David Lynch Keeps the Door Open for ‘Twin Peaks’ Season 4: ‘It’s Too Early to Say’

Showtime previously said that “The Return” “was always intended to be one season”

David Lynch finally addressed questions of whether he’d continue “Twin Peaks” after “The Return.” The answer? Maybe.

Lynch appeared via Skype at a public event at the Kulturni Centar Beograda in Serbia in promotion of his “Small Stories” photo exhibition and was asked about a potential fourth season. He didn’t shoot down the idea completely, but didn’t confirm if there were plans in the works.

“It’s too early to say if there will be a fourth season of the series,” he said to the crowd, as reported by EW. “If that were the case, we would have to wait a few more years because it took me four-and-a-half years to write and record this season.”

Previously, executives at Showtime shot down rumors that “Twin Peaks” would continue.

“It was always intended to be one season,” said network boss David Nevins at the Television Critics Association tour in August. “A lot of people are speculating but there’s been zero contemplation, zero discussions other than fans asking me about it.”

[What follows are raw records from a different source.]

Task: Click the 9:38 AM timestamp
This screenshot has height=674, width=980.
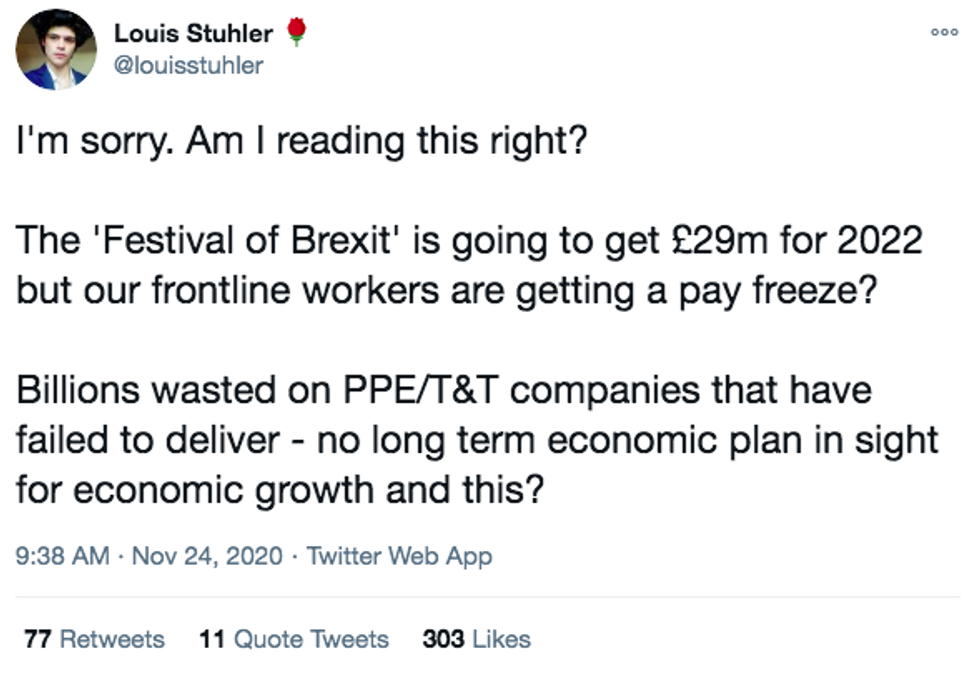Action: tap(63, 556)
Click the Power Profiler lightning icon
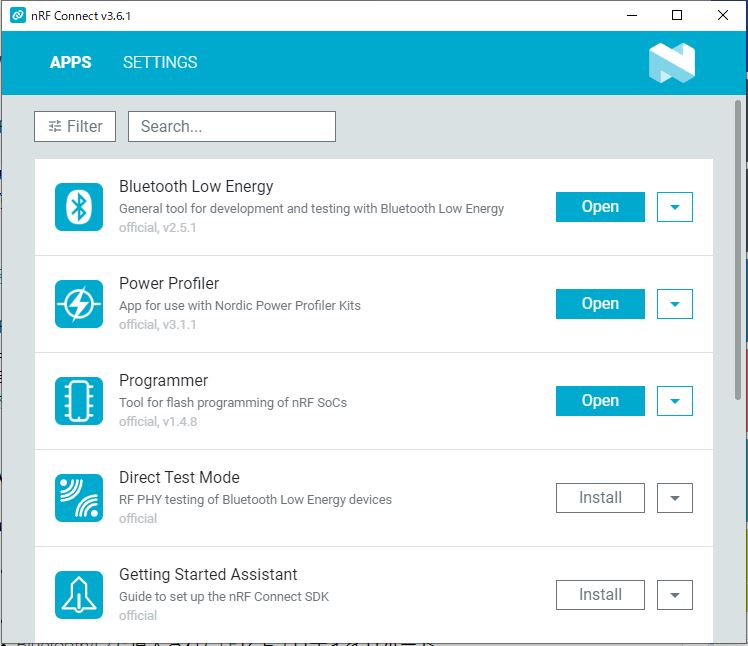The width and height of the screenshot is (748, 646). click(x=79, y=304)
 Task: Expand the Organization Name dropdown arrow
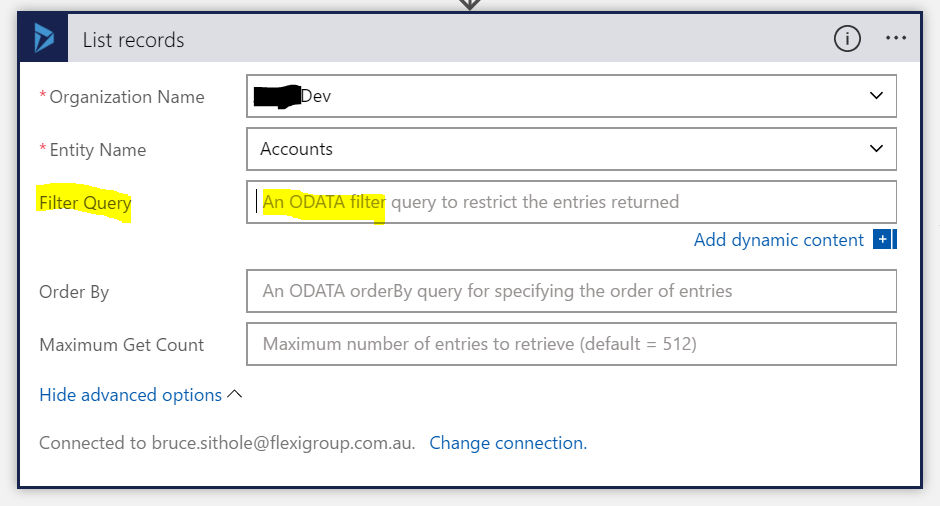point(876,96)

Nevins did however add that “the door’s always open to David Lynch,” so who knows.

“Twin Peaks: The Return” ended in the typical manner Lynchian matter. It was open-ended, trippy and mostly open to the audience’s interpretation.

Lynch also commented on some of the more controversial decisions he made in “The Return,” specifically how he presented the fate of fan-favorite Audrey Horne.

The character, played by Sherilyn Fenn, finally appeared more than half way through the third season on Showtime. At first, it was a matter of her not leaving her house but by Part 15, it became clear something was horribly wrong. The last shot has Audrey’s reality being shattered, her character looking into a mirror in a white room.

“Many things in life just happen and we have to come to our own conclusions,”Lynch said in response. “You can, for example, read a book that raises a series of questions, and you want to talk to the author, but he died a hundred years ago. That’s why everything is up to you.”